Er muss für zwei Jahre ins Gefängnis, zuvor aber in den Maßregelvollzug zur Alkoholtherapie. Das Amtsgericht in Salzwedel hatte ihn am 9. Mai dieses Jahres wegen schwerer Brandstiftung im Zustand verminderter Schuldfähigkeit zu zwei Jahren Gefängnis auf Bewährung verurteilt und gleichzeitig die Unterbringung in der Entziehungsanstalt angeordnet. Verminderte Schuldfähigkeit deshalb, weil beim Angeklagten noch vier Stunden nach der Tat per Blutentnahme ein Blutalkoholwert von 3,1 Promille festgestellt worden war. Gegen dieses Urteil war die Staatsanwaltschaft Stendal zu Felde gezogen und hatte Erfolg: Die Berufungskammer unter Vorsitz von Richter Gundolf Rüge versagte dem Angeklagten die erst- instanzlich ausgesprochene Aussetzung der Strafe zur Bewährung.

Option Anrechnung

Allerdings könne ihm im Falle einer erfolgreichen Therapie im Maßregelvollzug die darin verbrachte Zeit zu zwei Dritteln auf die zweijährige Gefängnisstrafe angerechnet werden, sagte Gerichtssprecher Michael Steenbuck auf Nachfrage.

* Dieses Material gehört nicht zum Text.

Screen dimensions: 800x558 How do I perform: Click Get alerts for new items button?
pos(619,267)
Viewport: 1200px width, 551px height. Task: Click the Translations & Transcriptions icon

Zum Geschehen am Tatabend: Um 22.17 Uhr wurde die Feuerwehr am 17. September 2016 alarmiert worden. Sie rückte mit 27 Aktiven und fünf Fahrzeugen in Richtung Buchenallee aus. Auch Mitglieder anderer Ortswehren eilten zum Einsatzort. Wie die Polizei nformierte, hatten sich zwölf Personen eine Rauchgasvergiftung zugezogen, als sie das Haus über den verqualmten Treppenflur verließen. Eine junge Frau (17) und ein Kind (8) wurden zunächst stationär im Altmark-Klinikum aufgenommen, konnten das Krankenhaus aber schnell wieder verlassen.

Anzeige

Im Nachgang des Brandes hatte es eine Anzeige wegen angeblicher unterlassener Hilfeleistung gegen die Feuerwehr durch eine Bewohnerin gegeben. Sie gab an, dass sie und ihre vier Kinder in der Brandnacht mehrere Stunden auf dem Balkon ausharren mussten und nicht gerettet wurden. Bereits im Frühling 2016 hatte die Polizei im Zusammenhang mit einer Brandstiftung in der Hansestraße gegen den 27-Jährigen ermittelt. Damals war er aber nach kurzer Zeit wieder auf freien Fuß gesetzt worden.